__Data entries__.
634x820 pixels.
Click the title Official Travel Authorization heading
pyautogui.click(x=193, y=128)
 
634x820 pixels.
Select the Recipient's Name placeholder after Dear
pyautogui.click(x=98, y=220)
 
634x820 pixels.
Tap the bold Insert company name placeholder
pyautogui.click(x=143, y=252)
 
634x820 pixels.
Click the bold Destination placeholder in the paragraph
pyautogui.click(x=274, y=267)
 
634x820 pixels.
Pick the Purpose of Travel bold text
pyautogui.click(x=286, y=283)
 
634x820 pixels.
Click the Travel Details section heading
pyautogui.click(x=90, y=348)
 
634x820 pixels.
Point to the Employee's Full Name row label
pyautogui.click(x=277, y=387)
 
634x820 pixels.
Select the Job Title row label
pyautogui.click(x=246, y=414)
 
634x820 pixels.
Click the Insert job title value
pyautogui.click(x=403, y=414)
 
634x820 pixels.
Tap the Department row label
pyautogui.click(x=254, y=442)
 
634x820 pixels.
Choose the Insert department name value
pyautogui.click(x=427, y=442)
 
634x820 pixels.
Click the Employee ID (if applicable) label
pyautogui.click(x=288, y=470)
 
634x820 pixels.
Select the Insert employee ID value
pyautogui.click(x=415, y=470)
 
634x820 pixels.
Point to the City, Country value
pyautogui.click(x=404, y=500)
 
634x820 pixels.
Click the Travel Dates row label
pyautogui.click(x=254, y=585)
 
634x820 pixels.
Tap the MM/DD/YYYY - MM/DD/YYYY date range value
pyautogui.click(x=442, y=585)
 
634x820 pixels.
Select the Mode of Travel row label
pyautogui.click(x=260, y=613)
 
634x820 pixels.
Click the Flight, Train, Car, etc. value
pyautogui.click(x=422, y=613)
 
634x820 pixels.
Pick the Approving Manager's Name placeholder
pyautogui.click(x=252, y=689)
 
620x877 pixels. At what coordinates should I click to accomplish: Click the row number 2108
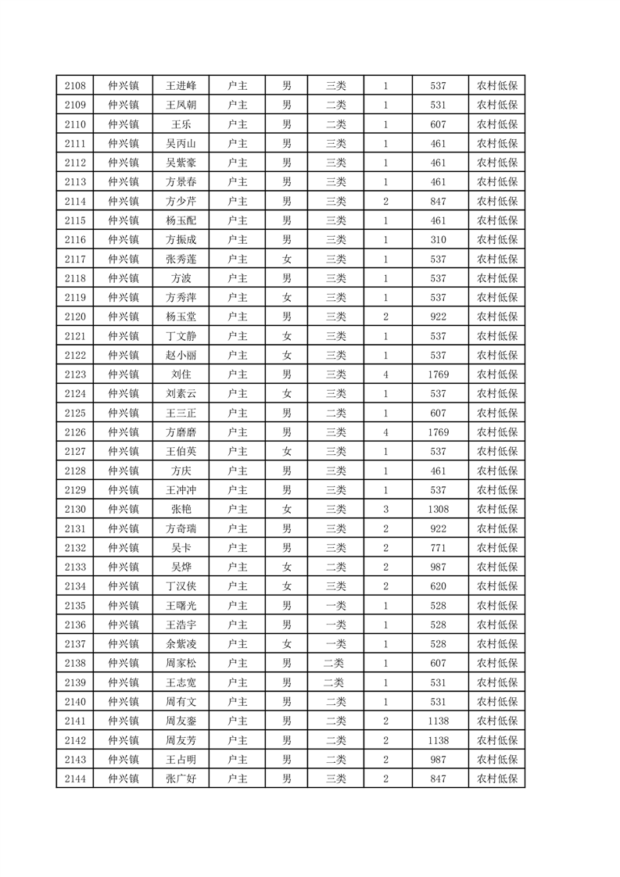point(75,86)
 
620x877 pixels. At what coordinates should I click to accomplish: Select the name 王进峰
point(181,86)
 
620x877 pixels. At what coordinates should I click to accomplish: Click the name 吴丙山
point(181,144)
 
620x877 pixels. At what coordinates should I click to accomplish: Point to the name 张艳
point(181,509)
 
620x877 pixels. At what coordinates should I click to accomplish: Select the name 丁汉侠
point(181,586)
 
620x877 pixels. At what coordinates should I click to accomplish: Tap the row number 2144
point(75,779)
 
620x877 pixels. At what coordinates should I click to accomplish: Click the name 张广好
point(181,779)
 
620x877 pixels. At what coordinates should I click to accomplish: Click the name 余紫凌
point(181,644)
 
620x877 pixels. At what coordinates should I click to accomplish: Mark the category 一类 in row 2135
point(335,605)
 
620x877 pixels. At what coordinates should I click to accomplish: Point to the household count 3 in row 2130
point(385,509)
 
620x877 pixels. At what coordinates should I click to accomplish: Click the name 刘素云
point(181,394)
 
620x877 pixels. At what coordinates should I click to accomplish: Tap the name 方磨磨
point(181,432)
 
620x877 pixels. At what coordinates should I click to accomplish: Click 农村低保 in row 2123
point(497,374)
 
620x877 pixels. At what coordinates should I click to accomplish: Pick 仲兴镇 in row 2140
point(124,702)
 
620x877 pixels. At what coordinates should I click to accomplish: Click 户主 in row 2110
point(237,124)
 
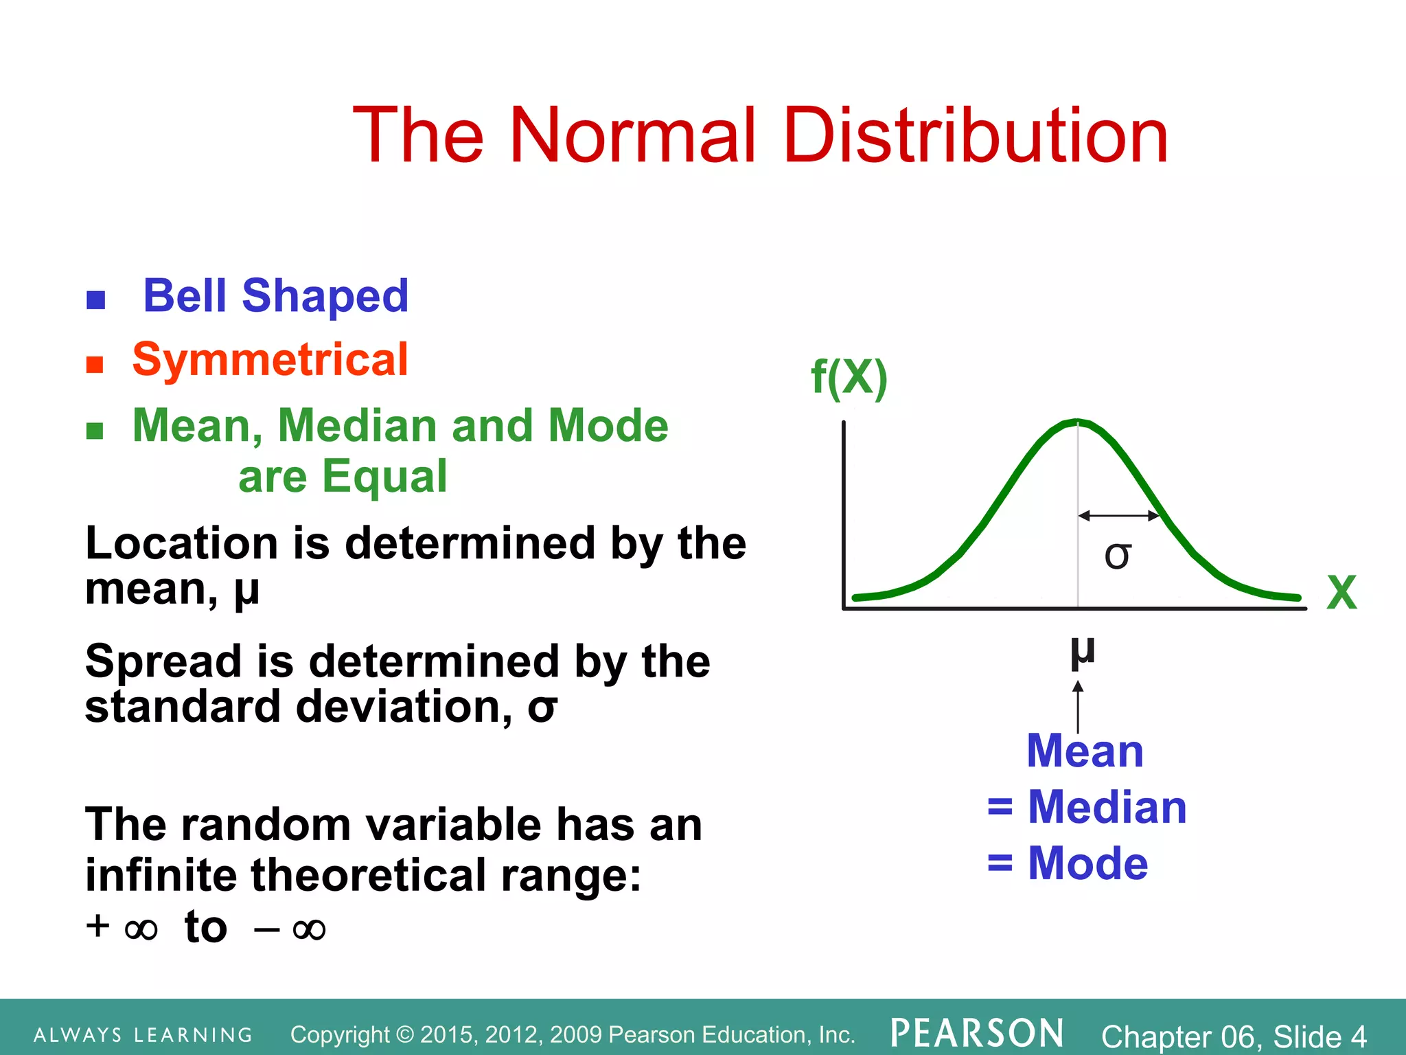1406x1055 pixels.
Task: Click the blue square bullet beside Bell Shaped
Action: pos(95,300)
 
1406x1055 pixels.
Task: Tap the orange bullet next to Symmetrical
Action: pos(95,364)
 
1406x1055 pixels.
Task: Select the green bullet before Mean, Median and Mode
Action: pos(95,431)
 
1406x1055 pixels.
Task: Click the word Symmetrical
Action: pos(270,359)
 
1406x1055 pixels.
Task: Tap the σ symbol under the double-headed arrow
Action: pos(1117,555)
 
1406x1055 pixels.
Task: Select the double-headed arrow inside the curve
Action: pos(1118,515)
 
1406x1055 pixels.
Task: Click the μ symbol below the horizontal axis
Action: pos(1082,653)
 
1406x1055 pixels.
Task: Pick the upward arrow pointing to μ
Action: pos(1078,706)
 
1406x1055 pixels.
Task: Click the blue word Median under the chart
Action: pos(1107,807)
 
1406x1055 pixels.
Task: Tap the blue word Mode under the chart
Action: pos(1087,863)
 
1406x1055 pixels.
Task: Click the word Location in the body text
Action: pos(180,543)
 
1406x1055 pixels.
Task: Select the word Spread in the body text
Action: pos(163,661)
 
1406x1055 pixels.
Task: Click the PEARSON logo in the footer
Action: pos(977,1033)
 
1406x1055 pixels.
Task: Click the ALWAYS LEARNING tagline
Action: pos(143,1035)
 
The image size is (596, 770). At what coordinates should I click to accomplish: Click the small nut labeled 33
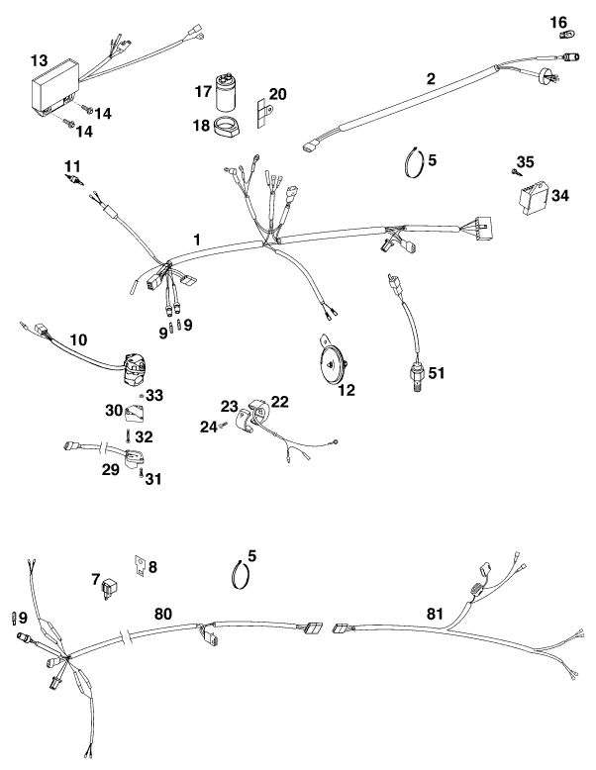pyautogui.click(x=142, y=394)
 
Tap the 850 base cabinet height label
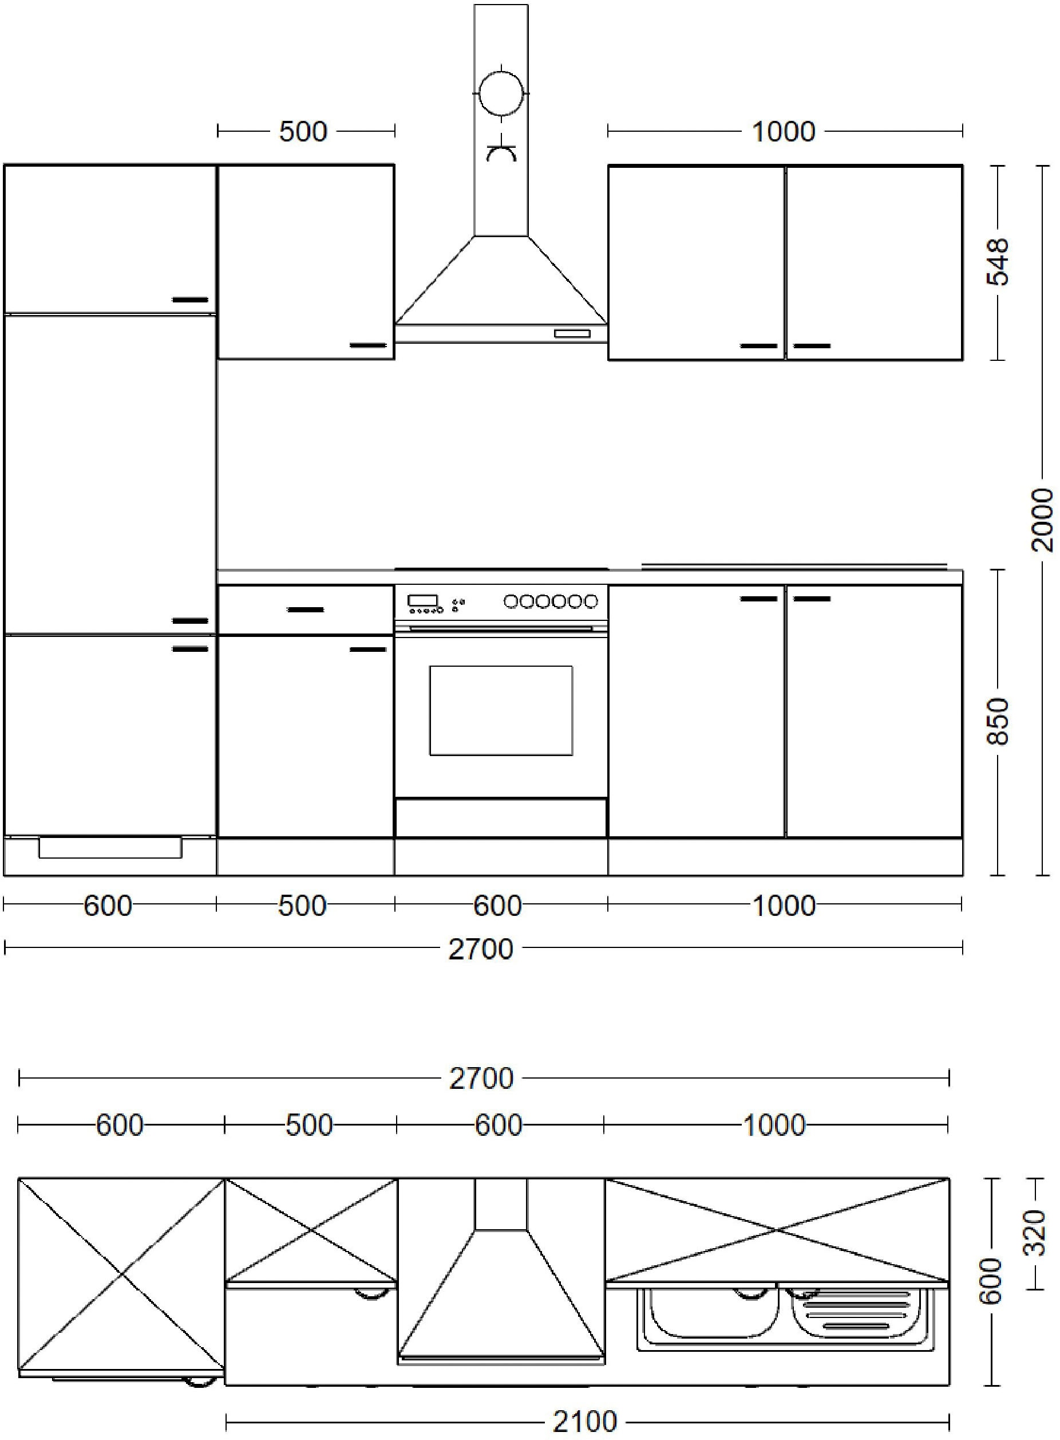pos(998,721)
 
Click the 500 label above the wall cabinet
pos(303,132)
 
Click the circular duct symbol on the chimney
pos(501,92)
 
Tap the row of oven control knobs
pos(551,601)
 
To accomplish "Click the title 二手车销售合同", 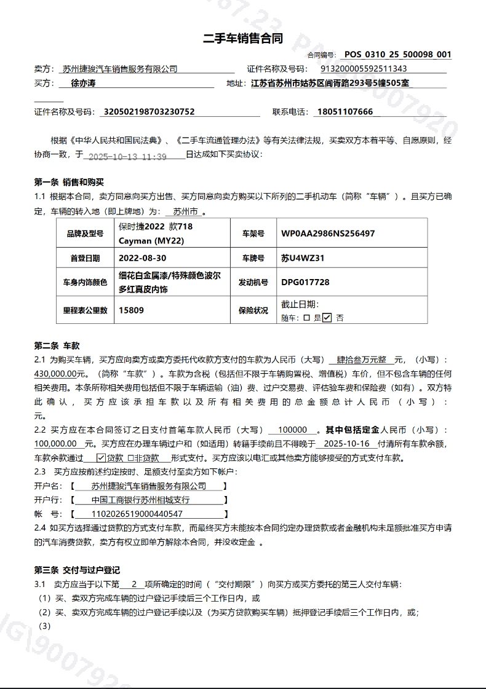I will [x=243, y=39].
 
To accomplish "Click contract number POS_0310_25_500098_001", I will [x=397, y=55].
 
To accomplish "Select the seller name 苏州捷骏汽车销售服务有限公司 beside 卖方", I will [x=119, y=69].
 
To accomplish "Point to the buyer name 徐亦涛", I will [x=84, y=82].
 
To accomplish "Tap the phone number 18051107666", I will [x=345, y=112].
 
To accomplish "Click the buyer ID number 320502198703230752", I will [x=149, y=112].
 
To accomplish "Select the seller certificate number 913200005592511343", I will [x=364, y=69].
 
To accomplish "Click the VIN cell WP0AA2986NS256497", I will [x=328, y=234].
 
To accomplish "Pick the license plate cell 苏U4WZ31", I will [x=303, y=258].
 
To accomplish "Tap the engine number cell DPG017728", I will [x=305, y=283].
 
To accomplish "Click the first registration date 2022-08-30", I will [x=142, y=258].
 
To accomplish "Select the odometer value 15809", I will [x=131, y=310].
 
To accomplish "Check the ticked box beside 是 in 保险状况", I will [x=327, y=318].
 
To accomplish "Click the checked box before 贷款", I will [x=102, y=458].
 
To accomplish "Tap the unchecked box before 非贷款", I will [x=130, y=458].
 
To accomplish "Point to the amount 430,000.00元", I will [x=59, y=373].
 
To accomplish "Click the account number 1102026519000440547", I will [x=137, y=514].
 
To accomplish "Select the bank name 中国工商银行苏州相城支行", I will [x=140, y=500].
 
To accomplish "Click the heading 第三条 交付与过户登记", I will [x=77, y=570].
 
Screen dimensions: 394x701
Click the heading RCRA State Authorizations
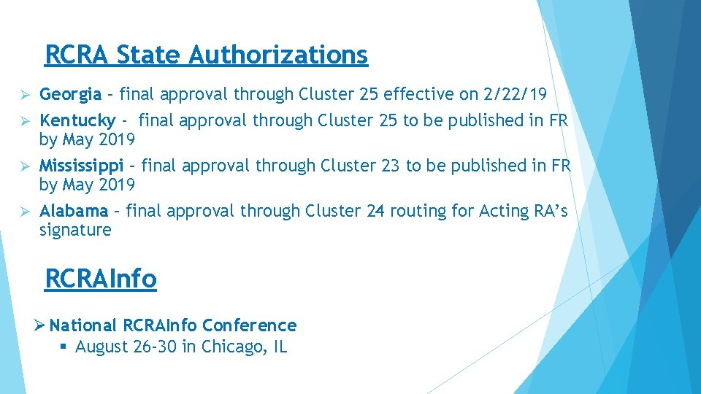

__Directions for this task__. Extract every line above that contains the word "Symmetrical", matching case exactly.

__In response__.
Task: Tap the orange bullet next to Symmetrical
Task: Click the word Symmetrical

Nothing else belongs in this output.